■ **What you are asked to do**
In this exercise, copy exactly the lines from the one that contains "Select Adressbuch from the Extras menu" through the end of the entries below; pictures are not copied.

■ **Given entries**
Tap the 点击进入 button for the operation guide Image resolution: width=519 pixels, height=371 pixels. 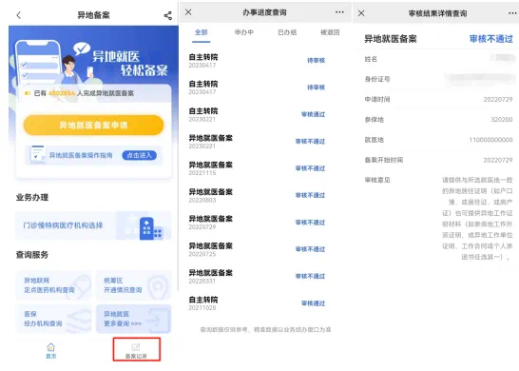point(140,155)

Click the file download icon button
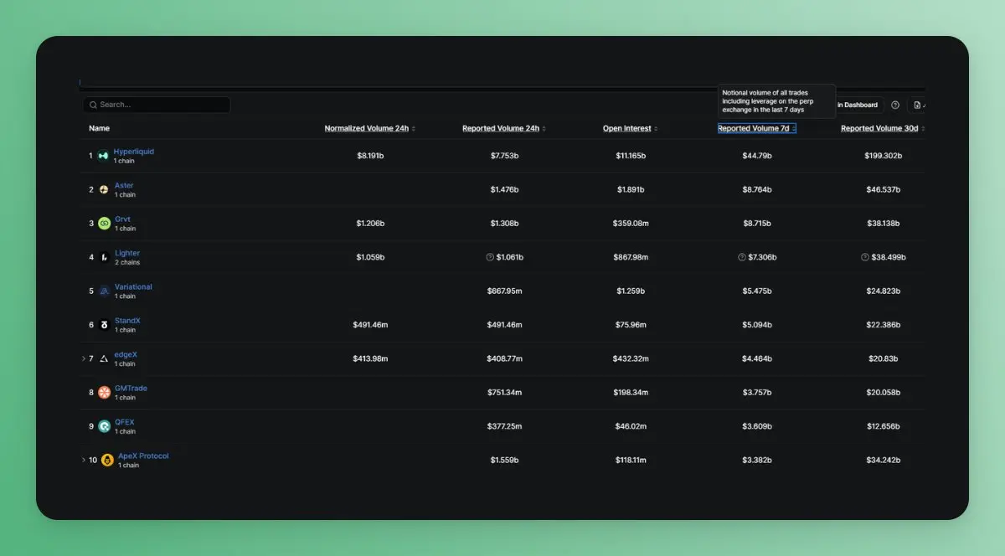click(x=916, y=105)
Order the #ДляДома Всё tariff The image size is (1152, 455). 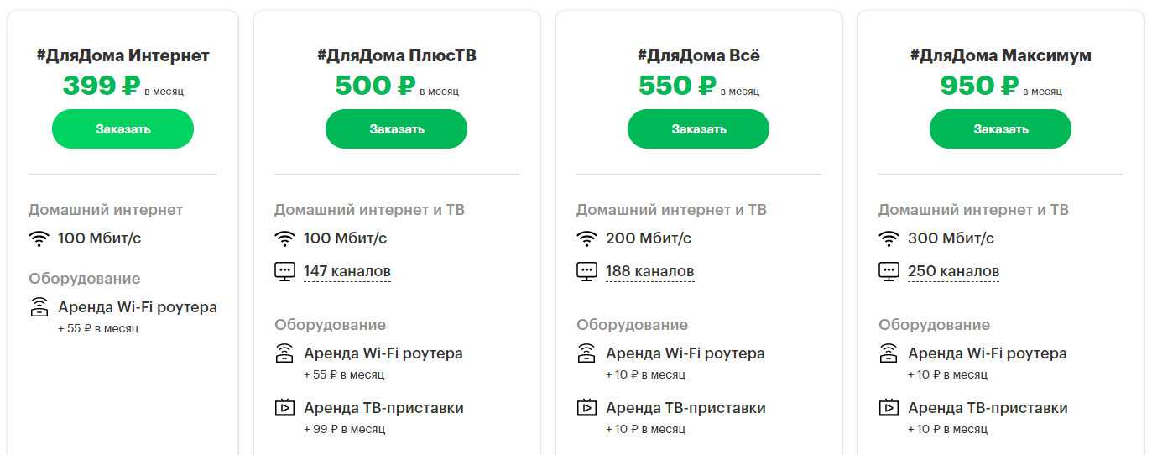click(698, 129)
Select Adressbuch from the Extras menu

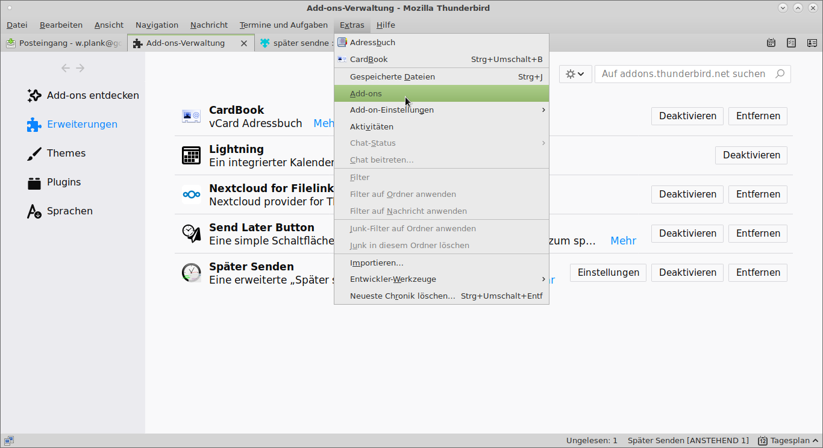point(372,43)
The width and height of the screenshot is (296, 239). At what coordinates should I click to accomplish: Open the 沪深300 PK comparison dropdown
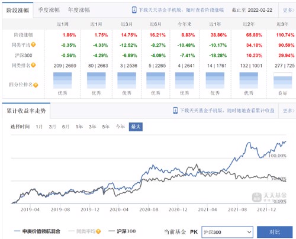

■ **Solution below**
Select Adressbuch from the Extras menu

point(372,43)
The width and height of the screenshot is (296, 239). At what coordinates should I click to accomplish: Open the 沪深300 PK comparison dropdown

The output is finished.